13. A computer network search engine apparatus which includes a database having stored therein a plurality of search listings, each search listing being associated with an information provider, at least one keyword, a money amount and a computer network location and a search engine to identify search listings having a keyword matching a keyword entered by a searcher, to order the identified listings using the money amounts for the respective identified listings, and to generate a result list including at least some of the ordered listings, the apparatus comprising:
an account management server including a processing system which is operative in conjunction with program code to recommend potential search terms to a new information provider adding search listings to the database; collaborative filtering code operable in conjunction with the processing system to compute correlations between potential search terms for the new information provider and search terms of other information providers stored in the database and to compute an estimated rating for the each potential search term for the new information provider;
sorting code operable in conjunction with the processing system and configured to sort the potential search terms according to the computed estimated ratings; spidering code overable in conjunction with the processing system to find initially accepted search terms in a web site by spidering the web site and to include the initially accepted search terms among the sorted potential search terms; an output device configured to provide the sorted potential search terms to the new information provider for review; and an input device configured to receive from the new information provider an indication of accepted search terms, the accepted search terms being stored in the database in association with the new information provider upon receipt of the indication from the new information provider.
14. The computer network search engine apparatus of claim 13 wherein the spidering code is configured to spider a web site of the new information provider.
15. The computer network search apparatus of claim 14 wherein the spidering code is configured to spider a web site specified by the new information provider.
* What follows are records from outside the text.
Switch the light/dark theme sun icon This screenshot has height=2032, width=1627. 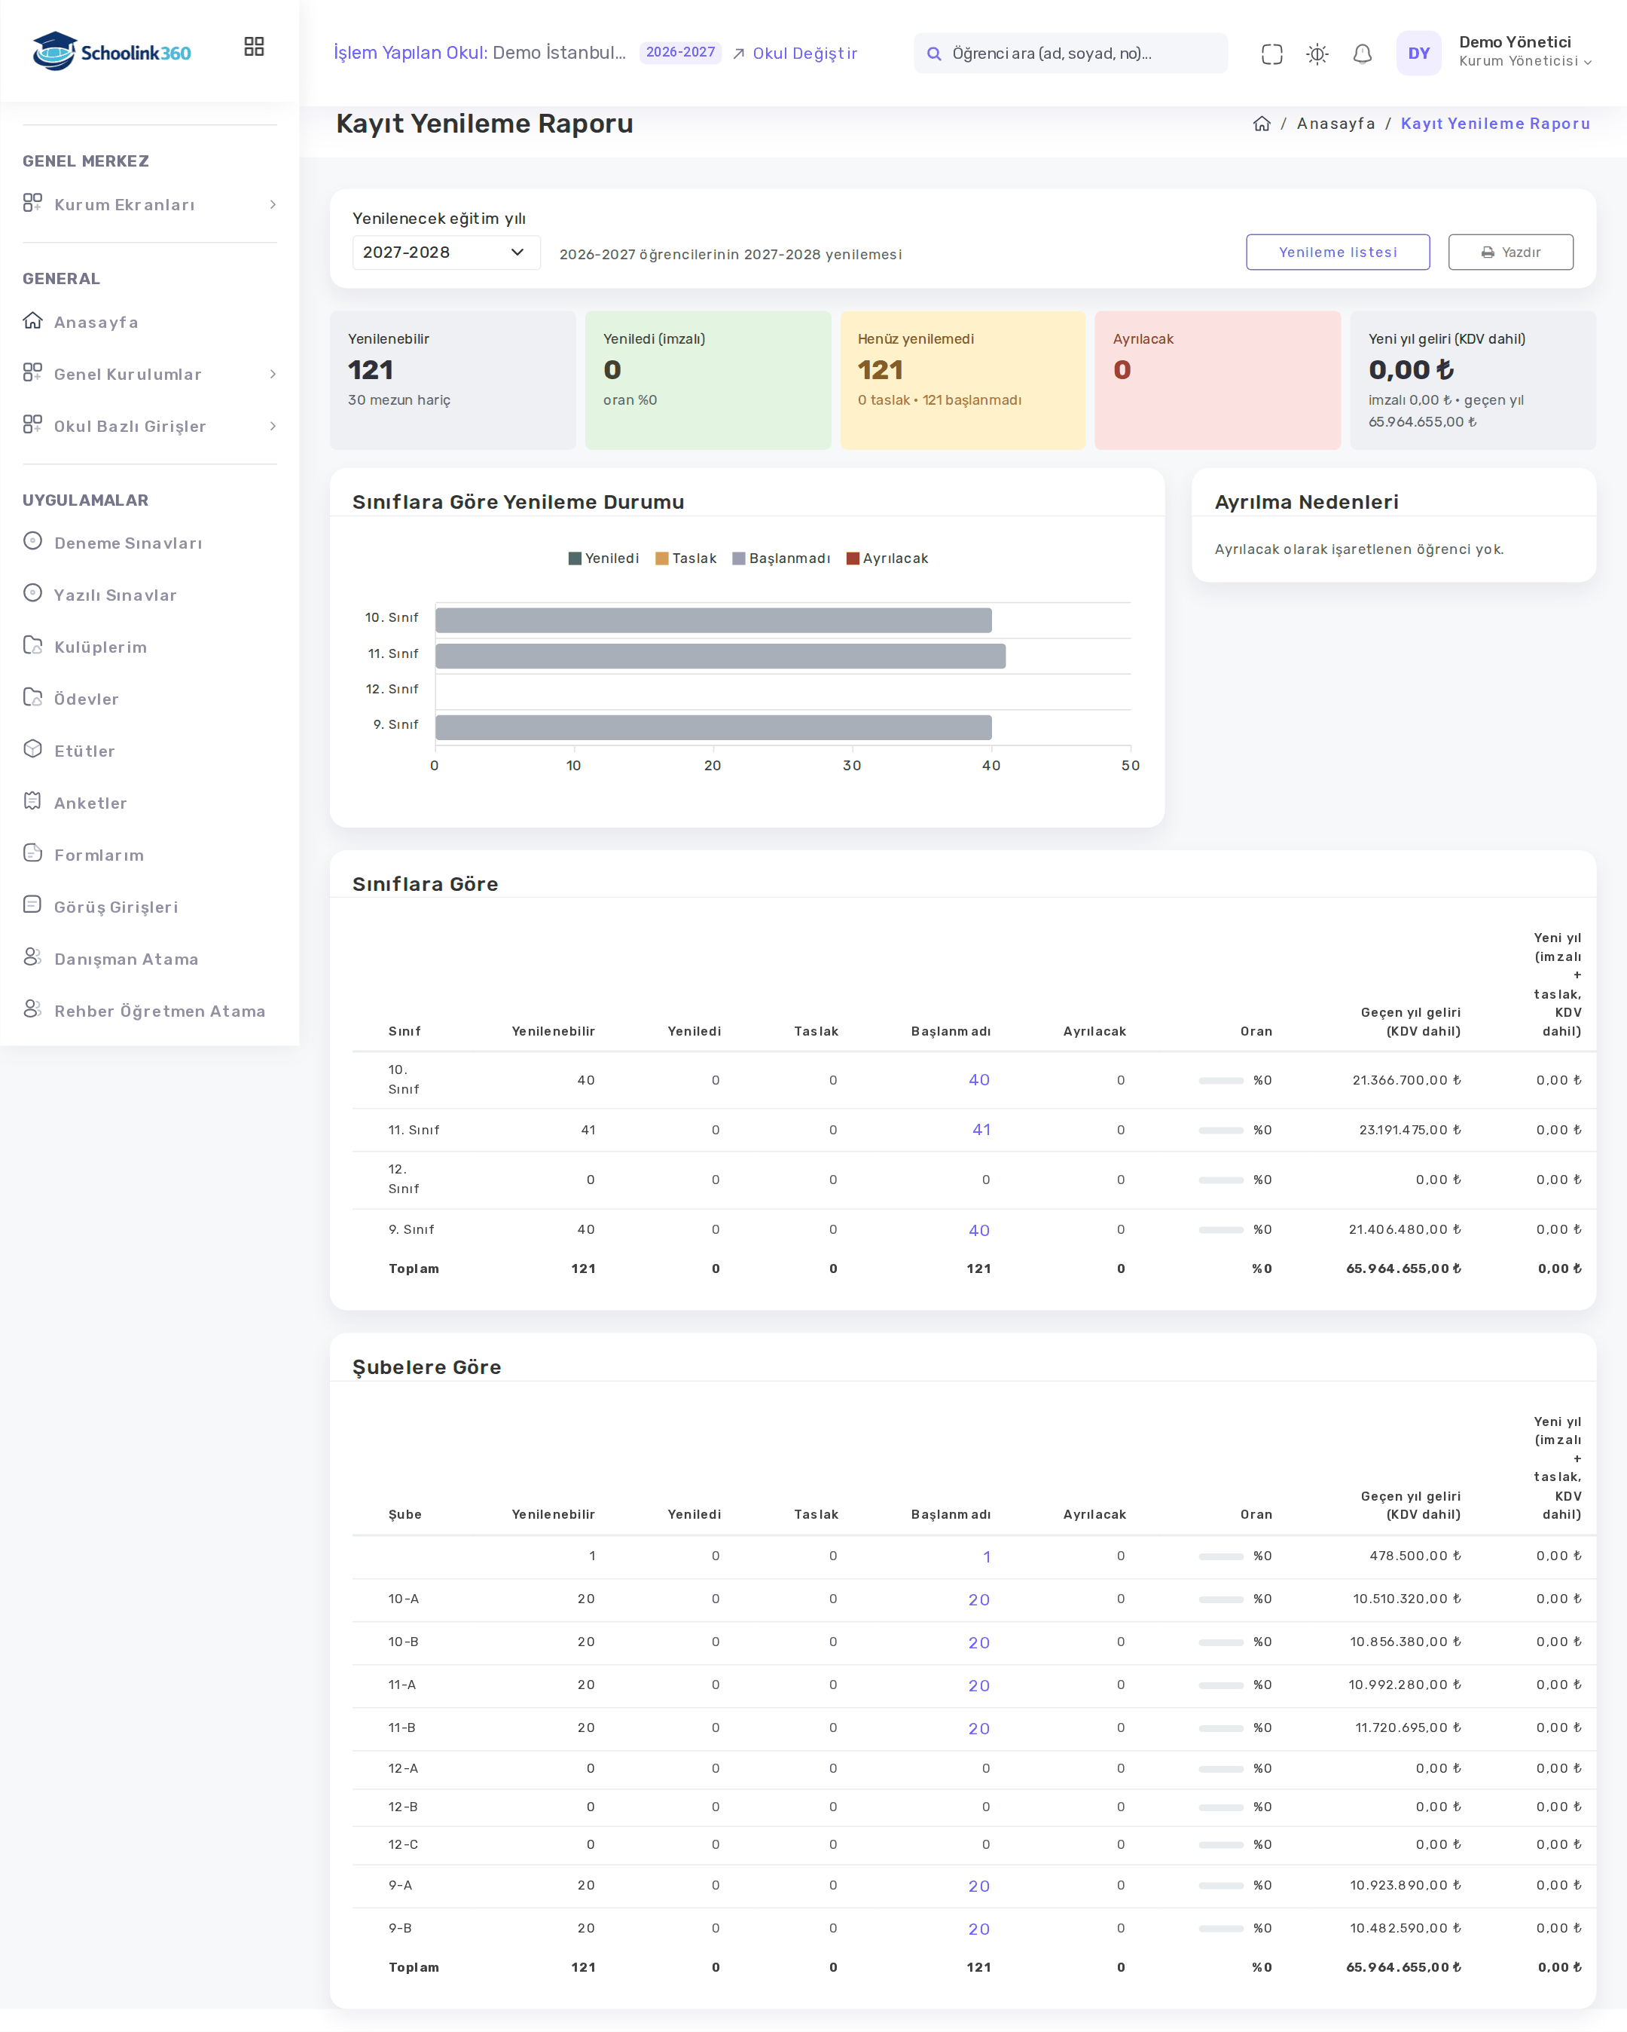[1317, 54]
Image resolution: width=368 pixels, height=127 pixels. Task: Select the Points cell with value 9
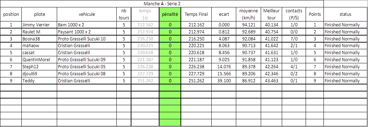[315, 81]
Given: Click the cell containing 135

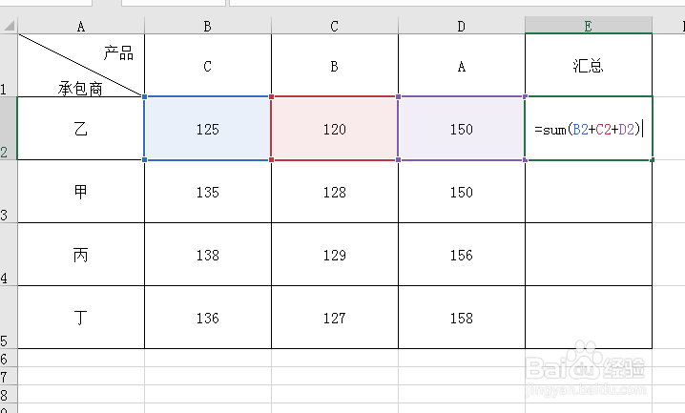Looking at the screenshot, I should 207,192.
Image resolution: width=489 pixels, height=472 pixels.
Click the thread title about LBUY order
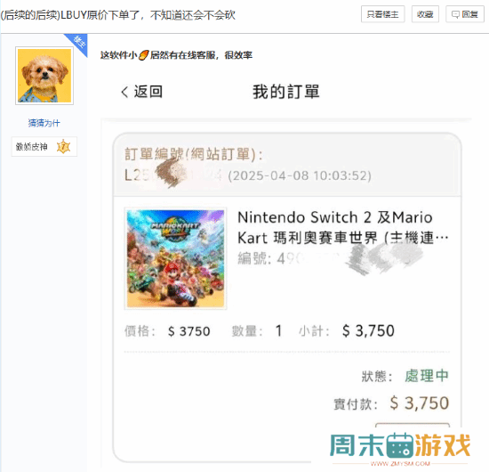pos(118,15)
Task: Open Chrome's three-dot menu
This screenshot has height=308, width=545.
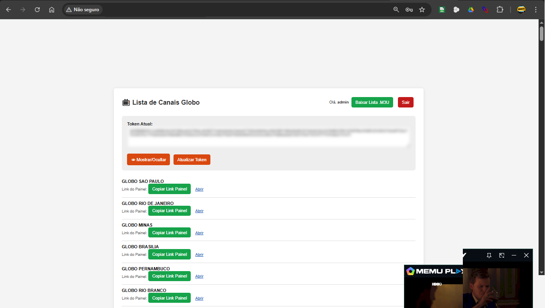Action: pyautogui.click(x=536, y=9)
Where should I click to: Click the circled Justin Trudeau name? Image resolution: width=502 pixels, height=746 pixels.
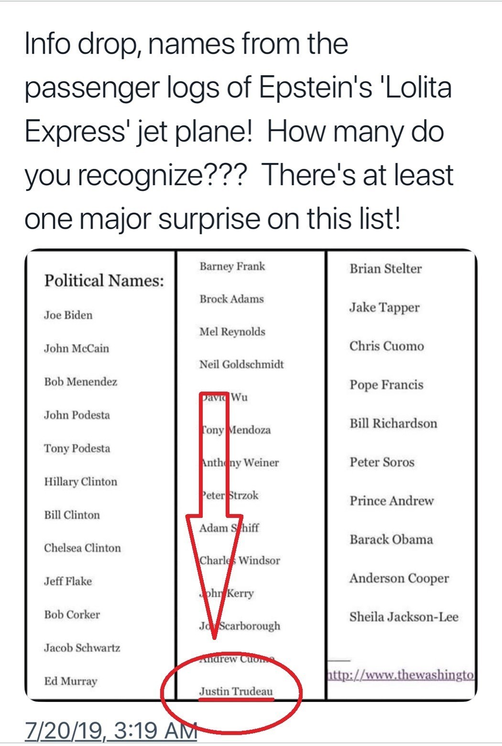(x=236, y=691)
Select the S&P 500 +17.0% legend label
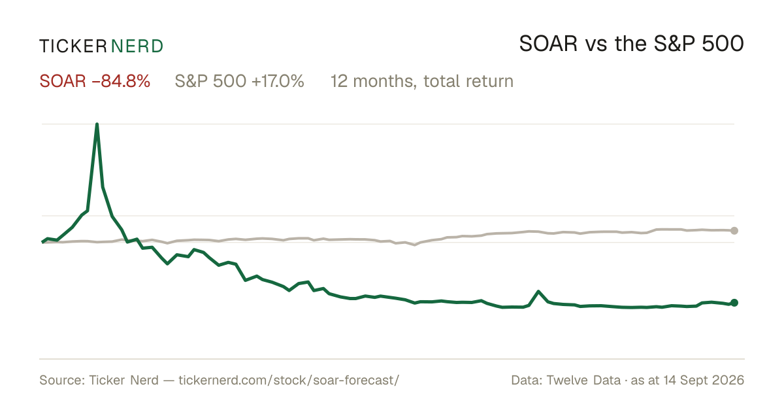 [x=240, y=81]
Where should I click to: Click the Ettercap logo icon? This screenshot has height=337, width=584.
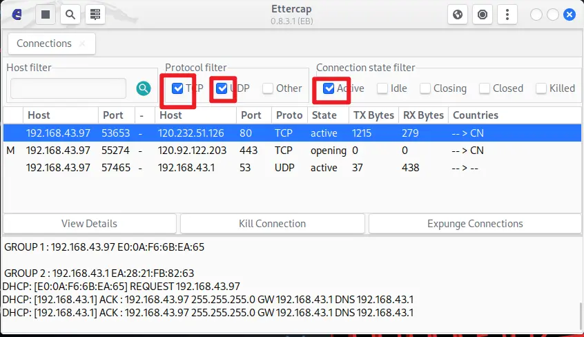[17, 15]
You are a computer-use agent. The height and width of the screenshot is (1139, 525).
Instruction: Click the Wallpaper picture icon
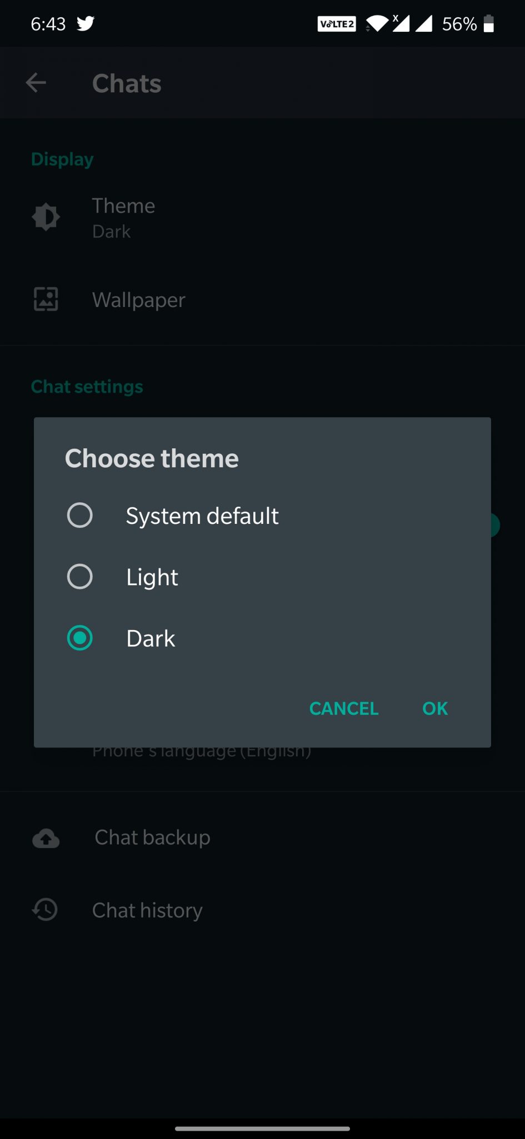click(46, 299)
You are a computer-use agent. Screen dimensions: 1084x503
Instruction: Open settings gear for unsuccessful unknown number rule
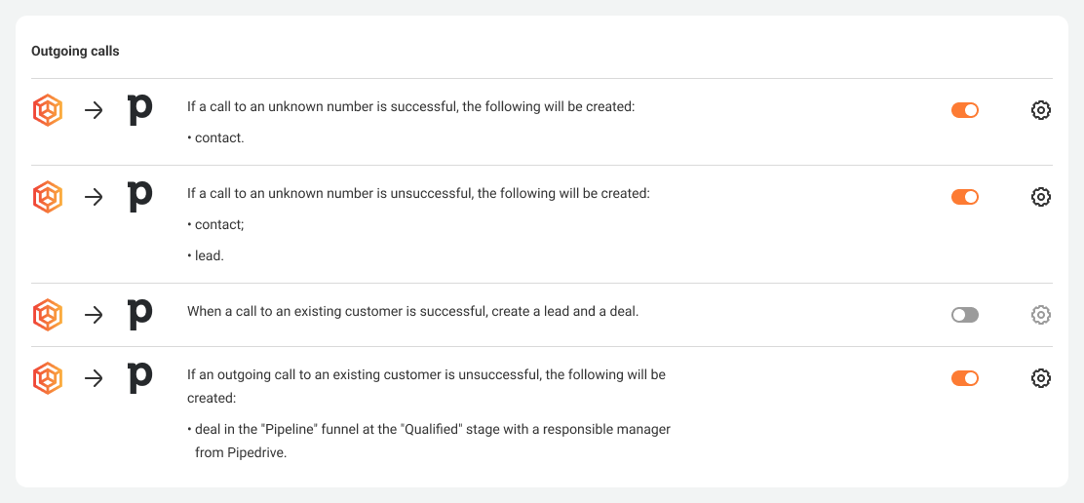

16. The computer network search engine apparatus of claim 13 wherein the spidering code is configured to retrieve pages from the web site of the new information provider, record terms contained in the retrieved pages and score the terms according to a quality metric.
17. The computer network search engine apparatus of claim 16 wherein the spidering code is configured to include terms scoring above a threshold score among the sorted potential search terms.
18. A method for making search term recommendations to an advertiser in a pay for placement market system in which search listings of advertisers may be searched by users entering search terms, the method comprising: receiving from the advertiser a website uniform resource locator (URL); spidering the website associated with the website URL to obtain an initial list of search terms to form a set of potential search terms for the advertiser; computing correlations between the set of potential search terms for the advertiser and search terms of other advertisers stored in a database of the pay for placement market system; computing an estimated rating for each potential search term for the advertiser; sorting the potential search terms according to the estimated ratings; providing the sorted potential search terms to the advertiser; receiving from the advertiser the advertiser's indication of accepted search terms; and storing the accepted search terms in the database for searching by the users.
19. The method of claim 18 further comprising: repeating the acts of computing correlations, computing an estimated rating, sorting and providing the potential search terms and receiving an indication of accepted search terms until the advertiser indicated the process is complete.